Und so sieht der deutsche Staat seine Interessen gefährdet, denn das AKP-Regime soll nicht verärgert, die Nato-Bündnistreue belohnt und deutsche Wirtschaftsinteressen nicht gefährdet werden.
Und dafür lässt man einen Kurden, der seit fast 30 Jahren in Kassel arbeitet und lebt, gerne mal über die Klinge springen. Kostet politisch ja nichts. Selbst wenn die Grünen Teil der hessischen Landesregierung sind. Bei Abschiebungen wird einfach mitgemacht. Und selbst der Petitionsausschuss im hessischen Landtag lehnt seinen Härtefallantrag ab.
Es ist wirklich unglaublich.
Und warum habe ich geschrieben, dass Muhiddins Fall so gefährlich ist?
Weil mit der Begründung, die Interessen des deutschen Staates seien wichtiger als die Interessen des Geflüchteten, jeglicher politischer Aktivismus und Dissenz seitens der Betroffenen verwendet werden kann, um eine Abschiebung zu rechtfertigen. Denn irgendwas kann immer die "Interessen des Staates" gefährden. Insbesondere kurdischer Aktivismus - und sei es auch nur Kulturarbeit -, weil dieser sofort im Bannstrahl des Terrorvorwurfes steht.
Umso wichtiger ist es, die drohende Abschiebung von Muhiddin Fidan mit allen Mitteln zu verhindern.
Helft beim Organisieren von Öffentlichkeit, sprecht euch bekannte PolitikerInnen und JournalistInnen an, koordiniert auch um die Abschiebung zu verhindern, folgt der Initiative für Muhiddins Freilassung. Es gibt mittlerweile auch eine eigene Website: https://freiheitfuermuhiddin.wordpress.com/
Die Abschiebung von Muhiddin Fidan muss gestoppt werden!

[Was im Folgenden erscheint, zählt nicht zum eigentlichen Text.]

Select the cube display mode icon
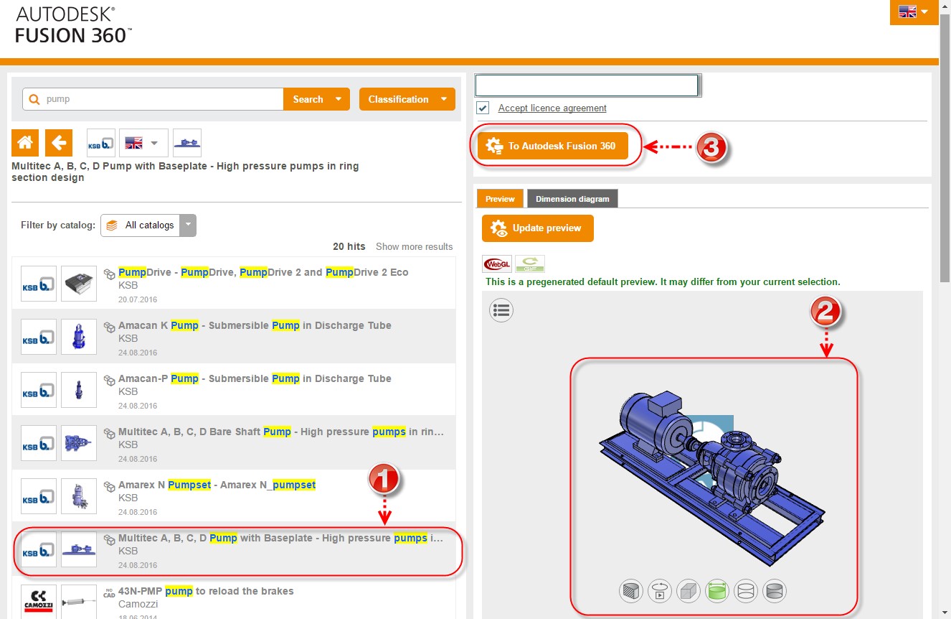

Nachtrag 6.7.2023: Verwaltungsgericht verhindert die Abschiebung von Muhiddin Fidan
Per Eilentscheidung hat das Verwaltungsgericht Kassel am Dienstagabend (4.7.) die Abschiebung von Muhiddin Fidan verhindert. Die Ausländerbehörde habe europäisches Recht missachtet, die Abschiebungsandrohung war "offensichtlich rechtswidrig" urteilte das Gericht. Das Gericht folgte der Argumentation von Fidans Rechtsanwalt, wonach die Abschiebung gegen eine Entscheidung des Europäischen Gerichtshofs (EuGH) vom 15. Februar dieses Jahres verstoße, wonach vor jeder Rückführung Kindeswohl, familiäre Bindung und Gesundheitszustand zu prüfen seien.
Genau diese Prüfung sei in dem Fall von Fidan nicht geschehen, begründete das Verwaltungsgericht. Der 40-Jährige kehrte noch am Abend heim zu seiner Frau und seinen fünf minderjährigen Kindern in Naumburg.